— GOAL OF THE EXERCISE —
Scan the records below for the word "chevron". Copy each line where it appears.

— AVAILABLE DATA —
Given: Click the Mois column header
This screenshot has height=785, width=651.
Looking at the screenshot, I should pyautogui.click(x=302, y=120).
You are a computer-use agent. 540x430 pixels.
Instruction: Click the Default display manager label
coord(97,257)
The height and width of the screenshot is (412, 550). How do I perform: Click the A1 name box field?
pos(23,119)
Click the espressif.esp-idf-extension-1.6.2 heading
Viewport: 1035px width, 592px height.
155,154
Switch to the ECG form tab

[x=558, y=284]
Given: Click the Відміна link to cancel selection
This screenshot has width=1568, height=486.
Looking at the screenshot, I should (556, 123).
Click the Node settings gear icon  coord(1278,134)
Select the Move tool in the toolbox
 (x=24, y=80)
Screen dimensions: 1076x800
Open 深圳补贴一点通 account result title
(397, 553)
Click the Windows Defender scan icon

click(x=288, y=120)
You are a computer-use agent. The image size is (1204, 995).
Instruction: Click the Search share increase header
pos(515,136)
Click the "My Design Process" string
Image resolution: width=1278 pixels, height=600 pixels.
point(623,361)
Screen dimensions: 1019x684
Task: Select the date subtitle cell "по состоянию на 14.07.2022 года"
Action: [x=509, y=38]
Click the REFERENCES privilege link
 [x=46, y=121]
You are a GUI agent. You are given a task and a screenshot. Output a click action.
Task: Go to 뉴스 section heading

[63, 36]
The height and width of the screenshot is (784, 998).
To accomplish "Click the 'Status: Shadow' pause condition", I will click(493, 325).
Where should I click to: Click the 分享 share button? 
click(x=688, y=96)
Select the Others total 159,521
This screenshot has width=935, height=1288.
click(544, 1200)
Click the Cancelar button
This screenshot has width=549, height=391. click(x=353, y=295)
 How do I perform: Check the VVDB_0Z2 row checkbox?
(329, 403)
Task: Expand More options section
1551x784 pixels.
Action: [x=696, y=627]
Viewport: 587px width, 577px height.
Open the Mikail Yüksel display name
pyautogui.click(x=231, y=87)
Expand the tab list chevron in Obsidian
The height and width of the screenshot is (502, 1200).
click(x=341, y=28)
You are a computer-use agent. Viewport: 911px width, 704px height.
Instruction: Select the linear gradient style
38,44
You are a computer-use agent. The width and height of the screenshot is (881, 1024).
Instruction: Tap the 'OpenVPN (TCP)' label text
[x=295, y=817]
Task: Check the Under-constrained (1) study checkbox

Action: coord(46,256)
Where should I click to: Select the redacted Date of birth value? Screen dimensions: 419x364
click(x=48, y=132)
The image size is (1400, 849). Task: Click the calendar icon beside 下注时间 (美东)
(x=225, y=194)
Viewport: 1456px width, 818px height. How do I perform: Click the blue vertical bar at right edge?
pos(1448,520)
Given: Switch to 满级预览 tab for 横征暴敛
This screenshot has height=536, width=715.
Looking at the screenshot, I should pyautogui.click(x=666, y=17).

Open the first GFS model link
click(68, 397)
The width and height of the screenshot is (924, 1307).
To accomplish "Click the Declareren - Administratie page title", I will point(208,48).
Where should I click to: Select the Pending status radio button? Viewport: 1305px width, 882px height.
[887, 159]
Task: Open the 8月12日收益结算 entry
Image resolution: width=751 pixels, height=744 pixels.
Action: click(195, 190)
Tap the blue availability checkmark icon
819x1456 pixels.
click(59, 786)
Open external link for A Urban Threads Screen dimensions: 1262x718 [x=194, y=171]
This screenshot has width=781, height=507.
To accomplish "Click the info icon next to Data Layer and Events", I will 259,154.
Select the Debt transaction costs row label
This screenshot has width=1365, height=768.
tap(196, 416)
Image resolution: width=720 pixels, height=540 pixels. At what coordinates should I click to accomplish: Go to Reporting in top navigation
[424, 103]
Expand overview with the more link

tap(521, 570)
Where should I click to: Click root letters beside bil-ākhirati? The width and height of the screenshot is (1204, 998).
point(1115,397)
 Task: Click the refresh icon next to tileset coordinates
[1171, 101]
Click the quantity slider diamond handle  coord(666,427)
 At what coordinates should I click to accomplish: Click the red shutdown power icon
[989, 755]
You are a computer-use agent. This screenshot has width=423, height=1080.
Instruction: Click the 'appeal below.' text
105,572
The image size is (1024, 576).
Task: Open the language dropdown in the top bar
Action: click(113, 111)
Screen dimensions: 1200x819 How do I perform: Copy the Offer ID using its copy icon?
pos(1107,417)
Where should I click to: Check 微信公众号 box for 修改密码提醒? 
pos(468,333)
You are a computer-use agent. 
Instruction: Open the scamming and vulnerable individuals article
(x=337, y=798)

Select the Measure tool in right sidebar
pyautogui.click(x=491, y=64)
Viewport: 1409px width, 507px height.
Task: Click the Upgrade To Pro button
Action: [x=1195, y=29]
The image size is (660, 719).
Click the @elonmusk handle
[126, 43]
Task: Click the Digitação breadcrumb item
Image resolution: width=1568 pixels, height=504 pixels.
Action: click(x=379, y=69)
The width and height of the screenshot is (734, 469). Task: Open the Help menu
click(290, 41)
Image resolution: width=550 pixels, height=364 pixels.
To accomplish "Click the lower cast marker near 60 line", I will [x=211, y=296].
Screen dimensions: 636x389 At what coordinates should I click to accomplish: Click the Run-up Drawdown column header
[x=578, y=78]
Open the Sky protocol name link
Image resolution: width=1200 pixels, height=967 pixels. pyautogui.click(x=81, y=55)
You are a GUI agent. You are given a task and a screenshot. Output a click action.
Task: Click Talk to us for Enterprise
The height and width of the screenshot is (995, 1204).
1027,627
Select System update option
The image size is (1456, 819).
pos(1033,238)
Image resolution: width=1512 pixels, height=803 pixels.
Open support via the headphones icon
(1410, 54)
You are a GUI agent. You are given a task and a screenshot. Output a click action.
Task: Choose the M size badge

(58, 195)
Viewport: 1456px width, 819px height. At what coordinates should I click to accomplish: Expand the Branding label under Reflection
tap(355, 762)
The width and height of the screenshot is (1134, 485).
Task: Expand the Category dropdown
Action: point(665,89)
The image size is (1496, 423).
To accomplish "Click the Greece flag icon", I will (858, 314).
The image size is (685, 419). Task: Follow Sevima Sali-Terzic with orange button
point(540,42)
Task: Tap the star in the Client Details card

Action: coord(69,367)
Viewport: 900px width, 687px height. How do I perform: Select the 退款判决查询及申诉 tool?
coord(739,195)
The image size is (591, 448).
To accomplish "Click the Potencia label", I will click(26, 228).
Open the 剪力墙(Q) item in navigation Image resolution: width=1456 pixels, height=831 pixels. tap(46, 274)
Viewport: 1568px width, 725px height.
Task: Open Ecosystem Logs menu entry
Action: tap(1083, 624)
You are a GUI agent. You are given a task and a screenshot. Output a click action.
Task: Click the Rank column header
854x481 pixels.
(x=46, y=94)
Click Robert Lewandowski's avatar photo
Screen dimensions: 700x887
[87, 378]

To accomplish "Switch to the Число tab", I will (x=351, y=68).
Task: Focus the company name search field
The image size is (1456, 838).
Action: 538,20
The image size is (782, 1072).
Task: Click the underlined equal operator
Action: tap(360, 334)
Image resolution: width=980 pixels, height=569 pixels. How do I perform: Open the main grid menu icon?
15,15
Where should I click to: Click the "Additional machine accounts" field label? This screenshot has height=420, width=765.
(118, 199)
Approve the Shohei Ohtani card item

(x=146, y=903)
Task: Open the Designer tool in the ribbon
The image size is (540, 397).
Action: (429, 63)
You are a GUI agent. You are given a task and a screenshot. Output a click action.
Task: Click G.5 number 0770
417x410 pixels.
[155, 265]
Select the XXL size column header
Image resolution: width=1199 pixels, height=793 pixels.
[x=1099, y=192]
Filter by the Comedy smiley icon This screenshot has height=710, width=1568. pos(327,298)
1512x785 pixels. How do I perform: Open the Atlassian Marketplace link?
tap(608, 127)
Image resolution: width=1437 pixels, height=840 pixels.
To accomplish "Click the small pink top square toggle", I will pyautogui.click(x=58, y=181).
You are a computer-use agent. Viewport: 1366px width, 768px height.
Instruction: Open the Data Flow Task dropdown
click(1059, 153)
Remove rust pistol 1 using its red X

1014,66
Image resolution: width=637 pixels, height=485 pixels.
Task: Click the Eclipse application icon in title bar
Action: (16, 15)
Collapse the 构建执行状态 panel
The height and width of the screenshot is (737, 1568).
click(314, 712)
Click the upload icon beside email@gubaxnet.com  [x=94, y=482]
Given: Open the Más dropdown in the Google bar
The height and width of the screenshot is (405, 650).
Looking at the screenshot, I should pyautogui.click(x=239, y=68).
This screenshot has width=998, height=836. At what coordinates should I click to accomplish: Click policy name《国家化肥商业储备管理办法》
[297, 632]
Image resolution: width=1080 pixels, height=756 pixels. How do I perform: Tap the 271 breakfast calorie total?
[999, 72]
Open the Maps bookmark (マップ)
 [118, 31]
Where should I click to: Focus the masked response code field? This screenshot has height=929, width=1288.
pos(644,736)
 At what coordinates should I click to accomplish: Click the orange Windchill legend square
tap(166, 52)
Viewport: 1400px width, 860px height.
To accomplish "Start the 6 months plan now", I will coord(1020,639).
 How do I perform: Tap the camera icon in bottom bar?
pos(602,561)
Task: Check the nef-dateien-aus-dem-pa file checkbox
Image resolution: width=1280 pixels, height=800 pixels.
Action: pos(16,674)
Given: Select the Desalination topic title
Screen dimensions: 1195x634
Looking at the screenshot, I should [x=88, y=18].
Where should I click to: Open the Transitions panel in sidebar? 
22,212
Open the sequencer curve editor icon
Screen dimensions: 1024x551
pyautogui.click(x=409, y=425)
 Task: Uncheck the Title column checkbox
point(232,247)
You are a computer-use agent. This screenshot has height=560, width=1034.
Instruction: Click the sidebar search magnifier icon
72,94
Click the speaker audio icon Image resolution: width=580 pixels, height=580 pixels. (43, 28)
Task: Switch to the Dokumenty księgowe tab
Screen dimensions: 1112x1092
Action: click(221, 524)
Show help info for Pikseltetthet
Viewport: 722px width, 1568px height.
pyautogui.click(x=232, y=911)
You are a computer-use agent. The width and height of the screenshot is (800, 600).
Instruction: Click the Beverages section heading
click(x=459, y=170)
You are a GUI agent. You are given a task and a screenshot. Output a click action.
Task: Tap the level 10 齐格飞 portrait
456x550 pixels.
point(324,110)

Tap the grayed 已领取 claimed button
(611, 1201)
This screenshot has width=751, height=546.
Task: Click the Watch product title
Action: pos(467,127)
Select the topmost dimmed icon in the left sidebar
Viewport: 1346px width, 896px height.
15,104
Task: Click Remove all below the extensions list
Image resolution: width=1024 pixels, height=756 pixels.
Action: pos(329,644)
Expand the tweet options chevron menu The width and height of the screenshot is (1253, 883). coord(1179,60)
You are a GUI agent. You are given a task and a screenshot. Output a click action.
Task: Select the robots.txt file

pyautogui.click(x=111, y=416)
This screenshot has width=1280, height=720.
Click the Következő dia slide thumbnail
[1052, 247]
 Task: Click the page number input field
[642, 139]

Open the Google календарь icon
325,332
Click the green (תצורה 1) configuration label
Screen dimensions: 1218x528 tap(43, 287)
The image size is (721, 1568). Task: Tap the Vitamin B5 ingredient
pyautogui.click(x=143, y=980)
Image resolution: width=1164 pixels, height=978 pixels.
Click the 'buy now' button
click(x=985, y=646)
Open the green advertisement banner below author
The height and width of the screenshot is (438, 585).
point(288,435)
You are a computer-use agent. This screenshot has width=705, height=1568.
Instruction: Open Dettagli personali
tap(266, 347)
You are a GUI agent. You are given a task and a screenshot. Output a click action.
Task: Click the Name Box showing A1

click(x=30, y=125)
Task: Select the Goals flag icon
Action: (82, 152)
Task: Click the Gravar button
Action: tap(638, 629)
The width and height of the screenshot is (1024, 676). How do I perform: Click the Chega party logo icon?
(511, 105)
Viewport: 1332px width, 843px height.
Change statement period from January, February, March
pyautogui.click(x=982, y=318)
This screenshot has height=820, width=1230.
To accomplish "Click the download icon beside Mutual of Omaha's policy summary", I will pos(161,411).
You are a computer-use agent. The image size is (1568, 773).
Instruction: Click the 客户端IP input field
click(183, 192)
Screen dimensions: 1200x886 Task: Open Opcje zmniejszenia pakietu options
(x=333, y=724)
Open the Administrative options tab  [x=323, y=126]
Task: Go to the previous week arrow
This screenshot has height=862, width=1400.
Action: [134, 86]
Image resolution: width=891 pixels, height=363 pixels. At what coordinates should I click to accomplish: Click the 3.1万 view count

— ANSWER BOX —
Expand the tab list chevron in Obsidian
Expand the tweet options chevron menu The width and height of the screenshot is (1253, 883). coord(1179,60)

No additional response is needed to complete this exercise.